As someone on the board much wiser than me once said....

*Saving Money never cost so much *:sl


----------



## DriftyGypsy (May 24, 2006)

Alpedhuez55 said:


> As someone on the board much wiser than me once said....
> 
> *Saving Money never cost so much *:sl


Boy you must have saved a lot :r


----------



## omowasu (Aug 9, 2006)

That is quite a cigarbid haul! Overall, cbid is a very good site that can save money over traditional purchase methods. I really like their 5-packs - it allows one to sample a cigar quite thoroughly and determine if a box purchase is appropriate.
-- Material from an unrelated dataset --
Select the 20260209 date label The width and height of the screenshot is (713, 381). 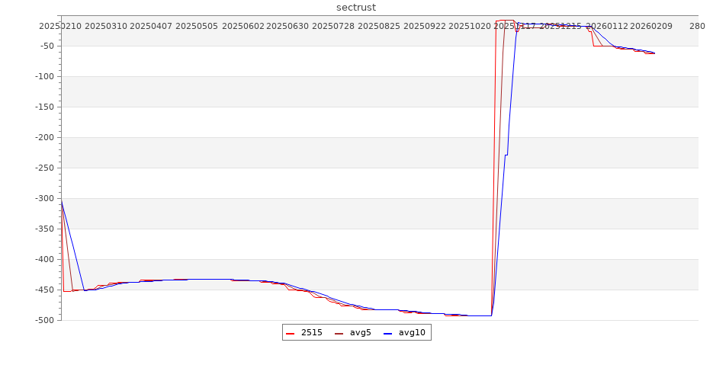coord(651,26)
But, cigarbid can suck the money right out of your wallet. Bidding can get aggressive on the most desired stogies. And there is always the risk of your tastes changing at some point. Their merchandise that is not name brand can be somewhat cheaply made as well. That said, I have spent some $$$ there, and I intend to continue the trend on an "as-needed" basis..


----------



## donp (Mar 5, 2006)

c.rod said:


> thats what some of you call it right? (cigarbid) im absolutely hooked. you can save a lot of money on there. BUT like most people, you start to see deals you "have to get". lol. so i really dont know how much money im savin.lol
> 
> thanks club stogie....


Hehe and the devil claims another one


----------



## c.rod (Sep 13, 2006)

i normally only smoke "premiums" so its perfect for me. i just won some gurka double x centurian for $25.00. cigar intl had them for $80 or something like that.... cant be beat.
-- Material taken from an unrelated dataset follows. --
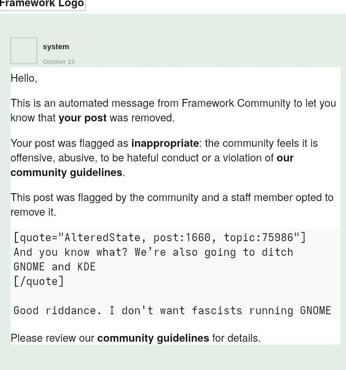Click the 'And you know what?' quoted line
This screenshot has width=346, height=370.
[153, 252]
but you have to know what your shopping for. ive looked at somethings and they are basically up to the price of what C.I. charges, so its not worth it.....


----------



## Alpedhuez55 (Dec 16, 2005)

You can get great buys on Gurkhas and Rocky Patels. You can get Puros Indios & Cuba Alliados for next to nothing. Brands like Fuente & CAO tend to go pretty close to retail since people in high tax states tend to snap them up.

Check the Cigars International site or catalog before you bid. Sometimes people bid and end up paying more than they would if the bought it in a catalog. In general, I like to get things for about half of what I would pay at a local B&M. 

And don't be afraid to wait a few days if you think you can do better. THey are not going to run out of most of the cigars on the site. Rather than getting caught in a last minute bidding war on a lot, wait a few days and that lot of cigars will most likely be up again.

Also check out the Sampler page. I think that is where you can get the best deals.


----------



## c.rod (Sep 13, 2006)

yeah, i normally will set my auto bid to what is the most i am willing to pay for a particular item. 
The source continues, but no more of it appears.